De instituições peso-pesado como o FILE e o Blip Festival NYC, a buracos da R. Augusta e até um hospital de saúde mental em Brasília. Além dos shows, também ministram oficinas de chipmusic e pixelart, muitas vezes introduzindo composição em música eletrônica para pessoas que nunca haviam tido contato com a coisa. E o que se nota quando alguém descobre a chipmusic, a princípio, é o bem estar causado pela sensação de nostalgia ao aprender a compor uma sonoridade que remete à infância e adolescência. Mas é interessante notar como a única limitação da chipmusic é o próprio conceito de limitação em si: conforme os anos se passaram, programadores cabeçudos foram desenvolvendo novos códigos e sound engines para os chips, cavucando o hardware ao máximo e tirando dali sonoridades que nos anos 80 estavam escondidas devido à limitação dos próprios programadores.

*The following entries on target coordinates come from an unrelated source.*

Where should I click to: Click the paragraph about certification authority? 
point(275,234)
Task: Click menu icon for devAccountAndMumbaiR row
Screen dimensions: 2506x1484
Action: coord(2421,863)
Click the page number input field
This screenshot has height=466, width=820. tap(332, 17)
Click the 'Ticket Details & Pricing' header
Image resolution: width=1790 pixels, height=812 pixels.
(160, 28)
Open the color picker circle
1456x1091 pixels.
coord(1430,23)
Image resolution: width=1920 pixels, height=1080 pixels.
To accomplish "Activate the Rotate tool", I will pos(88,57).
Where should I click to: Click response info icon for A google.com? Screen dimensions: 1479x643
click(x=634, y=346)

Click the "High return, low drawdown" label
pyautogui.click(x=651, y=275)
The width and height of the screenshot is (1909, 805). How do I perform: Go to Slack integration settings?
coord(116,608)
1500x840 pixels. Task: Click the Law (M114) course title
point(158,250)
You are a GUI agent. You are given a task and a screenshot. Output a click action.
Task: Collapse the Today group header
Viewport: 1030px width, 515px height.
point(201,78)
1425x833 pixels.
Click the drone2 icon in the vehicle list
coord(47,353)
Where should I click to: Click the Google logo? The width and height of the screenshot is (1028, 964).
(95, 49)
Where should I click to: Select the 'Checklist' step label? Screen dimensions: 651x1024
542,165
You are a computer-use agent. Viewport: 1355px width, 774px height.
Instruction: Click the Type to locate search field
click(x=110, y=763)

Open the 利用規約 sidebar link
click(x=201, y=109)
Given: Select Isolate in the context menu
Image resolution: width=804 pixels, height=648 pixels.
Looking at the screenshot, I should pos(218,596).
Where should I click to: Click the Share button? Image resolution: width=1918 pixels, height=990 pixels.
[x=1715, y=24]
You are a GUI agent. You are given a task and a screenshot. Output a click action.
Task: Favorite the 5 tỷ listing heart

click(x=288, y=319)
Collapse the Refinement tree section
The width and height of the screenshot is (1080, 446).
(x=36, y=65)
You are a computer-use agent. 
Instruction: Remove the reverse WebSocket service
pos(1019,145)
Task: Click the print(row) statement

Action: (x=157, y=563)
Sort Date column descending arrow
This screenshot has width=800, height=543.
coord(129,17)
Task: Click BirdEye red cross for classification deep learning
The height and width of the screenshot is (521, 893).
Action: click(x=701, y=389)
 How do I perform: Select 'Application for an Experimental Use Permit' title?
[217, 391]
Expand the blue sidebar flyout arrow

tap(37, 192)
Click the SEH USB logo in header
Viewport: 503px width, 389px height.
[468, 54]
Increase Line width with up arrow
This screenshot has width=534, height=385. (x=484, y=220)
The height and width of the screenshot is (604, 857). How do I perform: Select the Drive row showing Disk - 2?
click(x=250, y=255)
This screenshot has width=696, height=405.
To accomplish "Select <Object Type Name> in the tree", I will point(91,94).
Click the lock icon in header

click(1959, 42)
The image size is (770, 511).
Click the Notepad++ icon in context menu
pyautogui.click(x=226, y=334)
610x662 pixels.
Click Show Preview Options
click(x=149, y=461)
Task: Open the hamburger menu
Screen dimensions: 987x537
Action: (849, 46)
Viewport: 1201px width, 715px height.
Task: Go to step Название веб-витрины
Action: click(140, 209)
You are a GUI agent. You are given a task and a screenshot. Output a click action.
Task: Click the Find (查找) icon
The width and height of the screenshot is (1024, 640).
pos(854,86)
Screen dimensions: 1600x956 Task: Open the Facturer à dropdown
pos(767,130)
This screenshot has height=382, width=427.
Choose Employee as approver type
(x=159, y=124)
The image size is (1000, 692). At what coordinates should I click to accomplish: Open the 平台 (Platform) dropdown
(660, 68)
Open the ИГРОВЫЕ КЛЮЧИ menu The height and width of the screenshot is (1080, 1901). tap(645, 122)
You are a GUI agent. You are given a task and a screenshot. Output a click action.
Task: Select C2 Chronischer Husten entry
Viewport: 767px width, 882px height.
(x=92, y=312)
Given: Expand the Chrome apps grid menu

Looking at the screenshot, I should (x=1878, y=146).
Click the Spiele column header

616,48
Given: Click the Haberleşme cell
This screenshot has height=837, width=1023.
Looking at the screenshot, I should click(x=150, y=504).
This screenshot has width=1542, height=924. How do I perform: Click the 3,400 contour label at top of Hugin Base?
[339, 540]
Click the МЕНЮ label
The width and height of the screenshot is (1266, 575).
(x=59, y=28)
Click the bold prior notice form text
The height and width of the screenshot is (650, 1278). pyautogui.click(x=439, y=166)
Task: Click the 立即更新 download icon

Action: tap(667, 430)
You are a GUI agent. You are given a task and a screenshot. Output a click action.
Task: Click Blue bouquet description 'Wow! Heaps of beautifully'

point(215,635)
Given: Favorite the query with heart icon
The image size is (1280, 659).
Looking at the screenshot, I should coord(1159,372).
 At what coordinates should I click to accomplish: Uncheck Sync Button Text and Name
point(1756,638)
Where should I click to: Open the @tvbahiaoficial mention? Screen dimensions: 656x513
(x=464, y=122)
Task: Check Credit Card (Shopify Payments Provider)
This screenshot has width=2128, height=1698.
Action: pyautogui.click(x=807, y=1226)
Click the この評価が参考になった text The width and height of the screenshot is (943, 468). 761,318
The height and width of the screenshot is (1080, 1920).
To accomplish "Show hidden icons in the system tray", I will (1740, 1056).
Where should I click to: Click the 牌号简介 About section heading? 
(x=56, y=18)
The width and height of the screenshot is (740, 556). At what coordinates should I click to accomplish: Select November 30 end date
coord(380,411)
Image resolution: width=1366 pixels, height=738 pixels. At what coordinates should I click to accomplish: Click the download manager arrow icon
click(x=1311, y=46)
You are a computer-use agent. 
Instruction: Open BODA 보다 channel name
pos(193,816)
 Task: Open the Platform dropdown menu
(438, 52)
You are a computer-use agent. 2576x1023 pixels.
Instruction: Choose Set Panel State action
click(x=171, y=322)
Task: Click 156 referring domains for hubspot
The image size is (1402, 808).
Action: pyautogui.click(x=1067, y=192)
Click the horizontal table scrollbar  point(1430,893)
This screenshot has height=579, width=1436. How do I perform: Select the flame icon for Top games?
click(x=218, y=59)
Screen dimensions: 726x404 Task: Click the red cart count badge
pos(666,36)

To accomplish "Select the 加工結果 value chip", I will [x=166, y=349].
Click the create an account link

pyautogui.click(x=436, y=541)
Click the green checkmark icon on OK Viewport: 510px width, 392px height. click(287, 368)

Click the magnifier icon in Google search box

É sempre possível libertar o Fantasma da Máquina. E assim, quando se parte para a verdadeira exploração dos chips e dos timbres que até hoje são capazes de produzir, o que se tem em mãos são sintetizadores rasgados, drum machines esporrentas e aqueles três ou quatro canais que na verdade possibilitam genuína liberdade.